Output an exact reproduction of the data.

+++++

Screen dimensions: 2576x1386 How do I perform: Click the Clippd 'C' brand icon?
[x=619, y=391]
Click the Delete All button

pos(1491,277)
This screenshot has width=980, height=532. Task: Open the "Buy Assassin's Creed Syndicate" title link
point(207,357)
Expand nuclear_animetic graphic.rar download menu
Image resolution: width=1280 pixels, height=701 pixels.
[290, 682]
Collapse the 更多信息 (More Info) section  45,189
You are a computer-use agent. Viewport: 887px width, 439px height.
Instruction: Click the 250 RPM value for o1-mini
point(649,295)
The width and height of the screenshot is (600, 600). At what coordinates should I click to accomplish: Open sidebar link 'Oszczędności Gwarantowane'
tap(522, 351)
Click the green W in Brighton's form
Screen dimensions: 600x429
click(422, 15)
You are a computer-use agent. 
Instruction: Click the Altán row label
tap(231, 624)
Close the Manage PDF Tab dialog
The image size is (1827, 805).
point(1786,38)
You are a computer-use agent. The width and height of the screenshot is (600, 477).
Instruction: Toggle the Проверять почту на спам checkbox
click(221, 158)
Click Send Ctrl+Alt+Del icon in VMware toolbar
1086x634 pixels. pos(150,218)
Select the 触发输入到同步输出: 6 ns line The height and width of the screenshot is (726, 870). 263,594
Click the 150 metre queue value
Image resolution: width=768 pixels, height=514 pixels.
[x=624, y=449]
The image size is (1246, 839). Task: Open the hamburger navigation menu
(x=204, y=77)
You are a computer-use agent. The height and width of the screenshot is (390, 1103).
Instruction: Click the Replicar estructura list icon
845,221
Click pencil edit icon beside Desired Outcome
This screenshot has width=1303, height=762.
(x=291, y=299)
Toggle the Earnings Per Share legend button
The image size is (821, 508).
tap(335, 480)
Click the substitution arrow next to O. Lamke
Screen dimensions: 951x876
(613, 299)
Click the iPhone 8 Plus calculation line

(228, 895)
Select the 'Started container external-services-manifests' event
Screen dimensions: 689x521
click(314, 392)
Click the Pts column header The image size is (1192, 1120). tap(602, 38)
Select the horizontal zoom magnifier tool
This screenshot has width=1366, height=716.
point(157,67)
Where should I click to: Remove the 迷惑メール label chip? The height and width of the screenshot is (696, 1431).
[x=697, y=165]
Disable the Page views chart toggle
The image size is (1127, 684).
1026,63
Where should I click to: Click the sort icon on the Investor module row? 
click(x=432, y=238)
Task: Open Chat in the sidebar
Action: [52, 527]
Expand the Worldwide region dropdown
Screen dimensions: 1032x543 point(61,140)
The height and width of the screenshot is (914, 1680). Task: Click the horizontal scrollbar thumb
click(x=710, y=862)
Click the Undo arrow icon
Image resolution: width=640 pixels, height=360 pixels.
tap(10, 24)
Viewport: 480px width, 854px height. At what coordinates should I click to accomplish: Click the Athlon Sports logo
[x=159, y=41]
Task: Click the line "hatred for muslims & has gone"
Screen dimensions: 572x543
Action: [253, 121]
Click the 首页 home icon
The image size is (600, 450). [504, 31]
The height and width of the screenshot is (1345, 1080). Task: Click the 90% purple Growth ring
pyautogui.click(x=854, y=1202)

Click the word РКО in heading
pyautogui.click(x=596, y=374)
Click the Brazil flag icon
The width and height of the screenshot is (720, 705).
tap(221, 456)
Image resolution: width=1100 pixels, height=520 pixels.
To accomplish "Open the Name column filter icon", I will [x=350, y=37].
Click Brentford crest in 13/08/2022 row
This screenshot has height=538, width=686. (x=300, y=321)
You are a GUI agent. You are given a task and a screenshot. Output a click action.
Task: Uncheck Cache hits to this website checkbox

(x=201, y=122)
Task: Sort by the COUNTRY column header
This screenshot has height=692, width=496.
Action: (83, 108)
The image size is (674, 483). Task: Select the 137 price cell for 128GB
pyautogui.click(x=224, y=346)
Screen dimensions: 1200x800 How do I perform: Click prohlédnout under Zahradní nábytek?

+++++

▶ **Answer section**:
Screen dimensions: 2576x1386 How do I perform: Click the Clippd 'C' brand icon?
[x=619, y=391]
Click the Delete All button

pos(1491,277)
This screenshot has width=980, height=532. Task: Open the "Buy Assassin's Creed Syndicate" title link
point(207,357)
Expand nuclear_animetic graphic.rar download menu
Image resolution: width=1280 pixels, height=701 pixels.
[290, 682]
Collapse the 更多信息 (More Info) section  45,189
You are a computer-use agent. Viewport: 887px width, 439px height.
Instruction: Click the 250 RPM value for o1-mini
point(649,295)
The width and height of the screenshot is (600, 600). At what coordinates should I click to accomplish: Open sidebar link 'Oszczędności Gwarantowane'
tap(522, 351)
Click the green W in Brighton's form
Screen dimensions: 600x429
click(422, 15)
You are a computer-use agent. 
Instruction: Click the Altán row label
tap(231, 624)
Close the Manage PDF Tab dialog
The image size is (1827, 805).
point(1786,38)
You are a computer-use agent. The width and height of the screenshot is (600, 477).
Instruction: Toggle the Проверять почту на спам checkbox
click(221, 158)
Click Send Ctrl+Alt+Del icon in VMware toolbar
1086x634 pixels. pos(150,218)
Select the 触发输入到同步输出: 6 ns line The height and width of the screenshot is (726, 870). 263,594
Click the 150 metre queue value
Image resolution: width=768 pixels, height=514 pixels.
[x=624, y=449]
The image size is (1246, 839). Task: Open the hamburger navigation menu
(x=204, y=77)
You are a computer-use agent. The height and width of the screenshot is (390, 1103).
Instruction: Click the Replicar estructura list icon
845,221
Click pencil edit icon beside Desired Outcome
This screenshot has width=1303, height=762.
(x=291, y=299)
Toggle the Earnings Per Share legend button
The image size is (821, 508).
tap(335, 480)
Click the substitution arrow next to O. Lamke
Screen dimensions: 951x876
(613, 299)
Click the iPhone 8 Plus calculation line

(228, 895)
Select the 'Started container external-services-manifests' event
Screen dimensions: 689x521
click(314, 392)
Click the Pts column header The image size is (1192, 1120). tap(602, 38)
Select the horizontal zoom magnifier tool
This screenshot has width=1366, height=716.
point(157,67)
Where should I click to: Remove the 迷惑メール label chip? The height and width of the screenshot is (696, 1431).
[x=697, y=165]
Disable the Page views chart toggle
The image size is (1127, 684).
1026,63
Where should I click to: Click the sort icon on the Investor module row? 
click(x=432, y=238)
Task: Open Chat in the sidebar
Action: [52, 527]
Expand the Worldwide region dropdown
Screen dimensions: 1032x543 point(61,140)
The height and width of the screenshot is (914, 1680). Task: Click the horizontal scrollbar thumb
click(x=710, y=862)
Click the Undo arrow icon
Image resolution: width=640 pixels, height=360 pixels.
tap(10, 24)
Viewport: 480px width, 854px height. At what coordinates should I click to accomplish: Click the Athlon Sports logo
[x=159, y=41]
Task: Click the line "hatred for muslims & has gone"
Screen dimensions: 572x543
Action: [253, 121]
Click the 首页 home icon
The image size is (600, 450). [504, 31]
The height and width of the screenshot is (1345, 1080). Task: Click the 90% purple Growth ring
pyautogui.click(x=854, y=1202)

Click the word РКО in heading
pyautogui.click(x=596, y=374)
Click the Brazil flag icon
The width and height of the screenshot is (720, 705).
tap(221, 456)
Image resolution: width=1100 pixels, height=520 pixels.
To accomplish "Open the Name column filter icon", I will [x=350, y=37].
Click Brentford crest in 13/08/2022 row
This screenshot has height=538, width=686. (x=300, y=321)
You are a GUI agent. You are given a task and a screenshot. Output a click action.
Task: Uncheck Cache hits to this website checkbox

(x=201, y=122)
Task: Sort by the COUNTRY column header
This screenshot has height=692, width=496.
Action: (83, 108)
The image size is (674, 483). Task: Select the 137 price cell for 128GB
pyautogui.click(x=224, y=346)
Screen dimensions: 1200x800 How do I perform: Click prohlédnout under Zahradní nábytek?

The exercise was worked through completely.